Testing time-dependent code becomes much easier and more reliable when you use Clock injection combined with popular testing frameworks like JUnit and Mockito. By injecting a controllable Clock into your classes, you can mock or fix the current time, enabling deterministic tests that do not depend on the real system clock.

Injecting Clock in Your Service Class

First, design your classes to accept a Clock instance instead of calling Instant.now() or LocalDateTime.now() directly. This allows you to inject a fixed or mock clock during tests.

import java.time.Clock;
import java.time.Instant;

public class TimeSensitiveService {
    private final Clock clock;

    public TimeSensitiveService(Clock clock) {
        this.clock = clock;
    }

    public Instant getCurrentInstant() {
        return Instant.now(clock);
    }

    // Other methods using clock for current time...
}

Using JUnit with a Fixed Clock

You can provide a fixed clock in your unit tests to simulate a specific moment in time:

import static org.junit.jupiter.api.Assertions.assertEquals;

import java.time.Clock;
import java.time.Instant;
import java.time.ZoneId;

import org.junit.jupiter.api.Test;

public class TimeSensitiveServiceTest {

    @Test
    public void testGetCurrentInstant_fixedClock() {
        Instant fixedInstant = Instant.parse("2025-06-22T10:00:00Z");
        Clock fixedClock = Clock.fixed(fixedInstant, ZoneId.of("UTC"));
        TimeSensitiveService service = new TimeSensitiveService(fixedClock);

        assertEquals(fixedInstant, service.getCurrentInstant());
    }
}

Here, Clock.fixed() guarantees that every call to Instant.now(clock) returns the same instant, making assertions straightforward and repeatable.

Mocking Clock with Mockito

Mockito allows you to mock the behavior of Clock dynamically, useful for testing code that relies on advancing time or variable timestamps.

import static org.junit.jupiter.api.Assertions.assertEquals;
import static org.mockito.Mockito.*;

import java.time.Clock;
import java.time.Instant;
import java.time.ZoneId;

import org.junit.jupiter.api.Test;

public class TimeSensitiveServiceMockitoTest {

    @Test
    public void testGetCurrentInstant_mockClock() {
        Clock mockClock = mock(Clock.class);
        Instant now = Instant.parse("2025-06-22T10:00:00Z");
        when(mockClock.instant()).thenReturn(now);
        when(mockClock.getZone()).thenReturn(ZoneId.of("UTC"));

        TimeSensitiveService service = new TimeSensitiveService(mockClock);

        assertEquals(now, service.getCurrentInstant());

        // Simulate time advancing
        Instant later = now.plusSeconds(60);
        when(mockClock.instant()).thenReturn(later);

        assertEquals(later, service.getCurrentInstant());
    }
}

In this example, the mock Clock returns a predefined instant, and you can dynamically change what it returns to simulate time progression within a test.

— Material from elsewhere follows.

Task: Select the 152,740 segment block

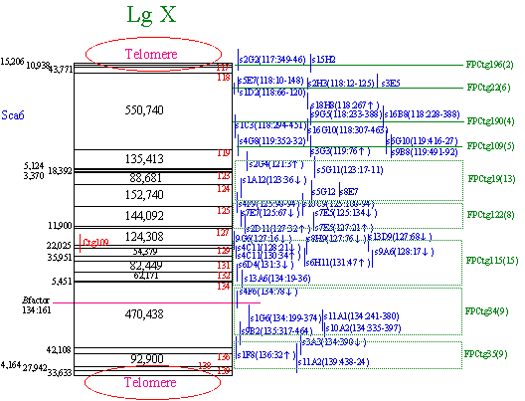Action: 153,195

Benefits of Using Clock with Testing Frameworks

• Repeatability: Tests behave consistently regardless of when they run, eliminating flaky failures.
• Isolation: Time-dependent logic is isolated and controlled, allowing focused testing.
• Maintainability: Clear separation of concerns makes it easier to update and extend code.
• Flexibility: Mockito mocks enable testing complex time-based flows without waiting or hacks.
• Integration: Works seamlessly with popular Java testing tools and frameworks.

Summary

By combining Clock injection with JUnit and Mockito, you gain precise control over the flow of time in your tests. This approach drastically improves test reliability, makes assertions straightforward, and supports advanced scenarios like simulating time passing. Adopting these practices leads to cleaner, more maintainable, and robust time-based test suites.